It’s the first night of her tour with Damien Jurado, and Sharon Van Etten wants to make it a memorable one. “Are we all gonna go out dancing after this? I’ve got some Elaine Benes moves.” Van Etten isn’t a dance artist, to put it mildly, and if her Seinfeld-ian reference is accurate, we know why. She opts for a sedate opening with minimal lights, allowing alto harmonies to shine. Indie career-maker Bob Boilen is in attendance, alongside a surprisingly large gay population. Not that there’s anything wrong with that.
Jurado brought out the sensitive crowd for his guy-on-a-chair-with-a-guitar performance, and serves as an appropriate warm-up act for Ms. Van Etten’s cute as hell expressiveness. To see her is to want to hold her tight and protect her from the world’s legion of assholes, one or two of whom she’s clearly encountered. There’s a sense that she might be the nicest artist this side of the border (Dan Mangan, of course, is Nice, Nice, Very Nice) but there’s a not-so-latent darkness as well. Hers is an exposed vulnerability, in that vein Liz Phair tapped with Exile in Guyville, but with hints of Throwing Muses and P.J. Harvey present, particularly in her songs in three time. There’s a lot of food for thought. Food with a sweeter aftertaste than Phair’s incredible rawness, but presented just as nakedly.
The significant nudity in her newly unveiled video, for “Magic Chords” is a subject her mom doesn’t want to discuss. The daughter wants to make sure you know that in it she’s “fully clothed, though.” Which she is, if you don’t count the absence of some commonly worn undergarments. As her mother’s daughter acknowledges the grey areas of life, her sweetness shines through a slightly unsettling worldliness in a way that mimics the acknowledgement of a parent that their daughter’s innocence is gone forever.
She cradles her omnichord — basically an electronic auto harp — like a baby. There’s a tenderness. There’s a softness. And, there’s the symbolic pitch of synthetic sound. She mostly alternates between acoustic and electric guitar, the band backing her perfectly innocuously and keys playing a larger role in the live show than you might expect from the recordings. There’s no electric bass other than the essential thumping brought to bear on “Serpents.” Adding that powerful bottom end to more songs may be something to consider adding in future tours, but it isn’t a pronounced absence in the here and now.
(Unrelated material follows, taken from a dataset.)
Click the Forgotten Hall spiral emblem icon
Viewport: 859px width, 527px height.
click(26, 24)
The suburban girl sings about moving to the city. She sings about that excitement and love and electricity we universally want to feel, particularly during our coming of age. That breath on your neck. That whisper in your ear. That moment where you know that life is…happening. It’s a series of hauntingly beautiful moments at that haunting time of the year.
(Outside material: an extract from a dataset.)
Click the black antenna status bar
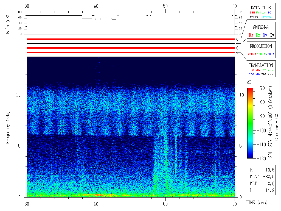 [x=131, y=43]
The band decides to rock out a bit as the set ends with a controlled version of a Sonic Youth jam. They bring out the bow and drumstick for liberal application to the Fender Jaguar. Our troubadour descends to the floor and works the pedals. She’s full of life, and knows about plumbing the depths of life’s emotional gutter. She dedicates the encore to the parents she’s seen at four of her shows with their offspring; it’s the one she usually dedicates to her parents. She owns the moment, owns the spotlight, and ultimately there’s no doubt — someone’s daughter is all grown up.